[GIVEN PASSAGE]

11.02.16
Posted in Bioterrorism, Cyberterrorism, Ricin Kooks at 11:56 am by George Smith
If you’re going to do anything with real goods, illicit, dangerous, or both, you can’t hide on the Dark Web. If there’s enough manpower to investigate and it’s present at the right time, your anonymity is pierced.
From Sweden, on a recent ricin case:
A Swedish court has sentenced a 27-year-old German man to one year’s imprisonment for stealing toxic substances from a university where he was a student.
The Uppsala District Court on Friday said Gurkan Korkmaz used the alias LarryFlow to offer lethal substances like ricin on dark-web online markets, but added that it could not be proven he actually sold the substances.
Swedish police started the investigation in the fall of 2015 after receiving tips from U.S. police.
The FBI has put a not insignificant amount of resources into penetrating marketplaces on the dark web. The most public part of the operation has been the tracking, arrests and convictions of those buying and selling poisons like ricin or abrin.

[/GIVEN PASSAGE]
[DATA FOR ANALYSIS]

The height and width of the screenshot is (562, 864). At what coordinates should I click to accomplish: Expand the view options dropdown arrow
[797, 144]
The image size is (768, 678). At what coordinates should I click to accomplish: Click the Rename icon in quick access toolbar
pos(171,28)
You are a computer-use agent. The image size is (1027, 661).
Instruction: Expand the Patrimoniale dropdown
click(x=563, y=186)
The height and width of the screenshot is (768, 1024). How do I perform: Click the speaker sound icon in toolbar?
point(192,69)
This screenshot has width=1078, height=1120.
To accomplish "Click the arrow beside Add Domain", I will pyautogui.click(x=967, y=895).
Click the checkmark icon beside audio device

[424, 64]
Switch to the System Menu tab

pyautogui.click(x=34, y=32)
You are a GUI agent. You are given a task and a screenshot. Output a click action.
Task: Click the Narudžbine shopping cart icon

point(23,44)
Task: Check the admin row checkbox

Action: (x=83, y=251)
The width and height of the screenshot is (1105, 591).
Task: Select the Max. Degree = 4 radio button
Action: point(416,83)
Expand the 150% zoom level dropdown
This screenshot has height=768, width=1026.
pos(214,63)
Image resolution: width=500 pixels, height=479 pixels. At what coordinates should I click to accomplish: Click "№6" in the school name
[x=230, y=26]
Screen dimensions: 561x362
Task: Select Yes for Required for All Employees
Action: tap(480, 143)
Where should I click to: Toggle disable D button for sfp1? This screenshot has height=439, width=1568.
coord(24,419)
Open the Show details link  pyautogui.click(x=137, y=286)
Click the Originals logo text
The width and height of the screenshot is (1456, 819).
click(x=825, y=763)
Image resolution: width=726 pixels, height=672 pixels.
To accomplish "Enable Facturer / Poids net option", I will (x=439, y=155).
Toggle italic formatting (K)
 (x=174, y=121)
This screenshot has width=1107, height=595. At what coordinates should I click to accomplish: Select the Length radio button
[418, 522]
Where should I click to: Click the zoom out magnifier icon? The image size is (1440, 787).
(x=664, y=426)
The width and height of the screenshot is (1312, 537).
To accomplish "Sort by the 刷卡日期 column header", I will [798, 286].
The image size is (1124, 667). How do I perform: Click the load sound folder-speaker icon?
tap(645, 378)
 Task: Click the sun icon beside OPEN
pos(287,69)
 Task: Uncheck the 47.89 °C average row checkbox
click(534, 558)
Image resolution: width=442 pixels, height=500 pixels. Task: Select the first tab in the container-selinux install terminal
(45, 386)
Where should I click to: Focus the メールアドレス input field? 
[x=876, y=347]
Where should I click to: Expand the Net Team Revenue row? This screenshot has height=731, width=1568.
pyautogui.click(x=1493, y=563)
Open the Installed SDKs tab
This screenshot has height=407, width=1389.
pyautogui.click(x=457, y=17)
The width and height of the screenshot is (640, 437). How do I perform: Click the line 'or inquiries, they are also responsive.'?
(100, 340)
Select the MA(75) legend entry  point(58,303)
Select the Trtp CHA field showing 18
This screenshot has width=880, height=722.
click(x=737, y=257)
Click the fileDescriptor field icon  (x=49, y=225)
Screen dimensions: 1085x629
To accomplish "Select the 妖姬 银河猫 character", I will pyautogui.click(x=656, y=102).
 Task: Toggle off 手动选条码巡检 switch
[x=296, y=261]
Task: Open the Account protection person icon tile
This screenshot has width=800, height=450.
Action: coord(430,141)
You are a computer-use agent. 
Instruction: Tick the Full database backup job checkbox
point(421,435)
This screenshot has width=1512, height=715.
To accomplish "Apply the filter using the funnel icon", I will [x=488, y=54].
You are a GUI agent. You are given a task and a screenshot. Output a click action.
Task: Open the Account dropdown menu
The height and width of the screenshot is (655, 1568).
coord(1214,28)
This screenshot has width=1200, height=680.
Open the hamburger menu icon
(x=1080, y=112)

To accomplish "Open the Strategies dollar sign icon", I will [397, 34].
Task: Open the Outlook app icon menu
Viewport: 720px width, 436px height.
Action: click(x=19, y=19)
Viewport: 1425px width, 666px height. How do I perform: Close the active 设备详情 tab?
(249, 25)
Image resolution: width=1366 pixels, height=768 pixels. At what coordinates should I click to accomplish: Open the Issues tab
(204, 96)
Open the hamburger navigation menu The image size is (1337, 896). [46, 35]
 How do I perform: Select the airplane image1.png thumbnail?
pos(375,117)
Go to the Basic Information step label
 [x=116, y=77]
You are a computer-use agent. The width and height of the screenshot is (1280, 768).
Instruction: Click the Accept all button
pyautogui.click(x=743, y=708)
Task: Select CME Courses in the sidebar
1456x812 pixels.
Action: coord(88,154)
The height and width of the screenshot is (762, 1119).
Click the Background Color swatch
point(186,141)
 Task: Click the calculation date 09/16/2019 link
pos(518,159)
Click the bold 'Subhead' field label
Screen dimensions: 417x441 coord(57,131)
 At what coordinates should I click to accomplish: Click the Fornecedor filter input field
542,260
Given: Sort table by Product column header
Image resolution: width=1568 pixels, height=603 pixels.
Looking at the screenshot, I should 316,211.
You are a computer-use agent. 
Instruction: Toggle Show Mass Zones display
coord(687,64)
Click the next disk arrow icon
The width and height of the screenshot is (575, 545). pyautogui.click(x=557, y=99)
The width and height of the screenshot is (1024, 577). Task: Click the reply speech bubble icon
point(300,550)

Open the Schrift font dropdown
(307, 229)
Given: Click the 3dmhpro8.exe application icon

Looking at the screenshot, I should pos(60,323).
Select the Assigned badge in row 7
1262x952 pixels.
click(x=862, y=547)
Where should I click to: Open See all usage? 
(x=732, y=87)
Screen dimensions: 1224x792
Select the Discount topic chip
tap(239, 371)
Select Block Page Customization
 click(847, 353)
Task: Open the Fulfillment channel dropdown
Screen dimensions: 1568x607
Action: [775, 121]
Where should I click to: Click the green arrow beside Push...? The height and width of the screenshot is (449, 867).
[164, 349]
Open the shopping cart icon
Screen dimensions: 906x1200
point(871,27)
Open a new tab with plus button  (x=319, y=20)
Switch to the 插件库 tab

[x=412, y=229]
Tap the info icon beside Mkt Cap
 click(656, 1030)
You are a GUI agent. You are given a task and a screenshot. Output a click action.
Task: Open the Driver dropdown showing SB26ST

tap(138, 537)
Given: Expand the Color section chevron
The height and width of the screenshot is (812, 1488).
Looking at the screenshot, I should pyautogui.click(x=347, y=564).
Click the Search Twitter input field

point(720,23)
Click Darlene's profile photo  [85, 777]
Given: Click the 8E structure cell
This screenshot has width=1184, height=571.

[/DATA FOR ANALYSIS]

*EXERCISE AIM*
From the post on the Swedish ricin case, repeat word for word the stretch from "From Sweden, on" through "was a student.".

*WRITTEN ANSWER*
From Sweden, on a recent ricin case:
A Swedish court has sentenced a 27-year-old German man to one year’s imprisonment for stealing toxic substances from a university where he was a student.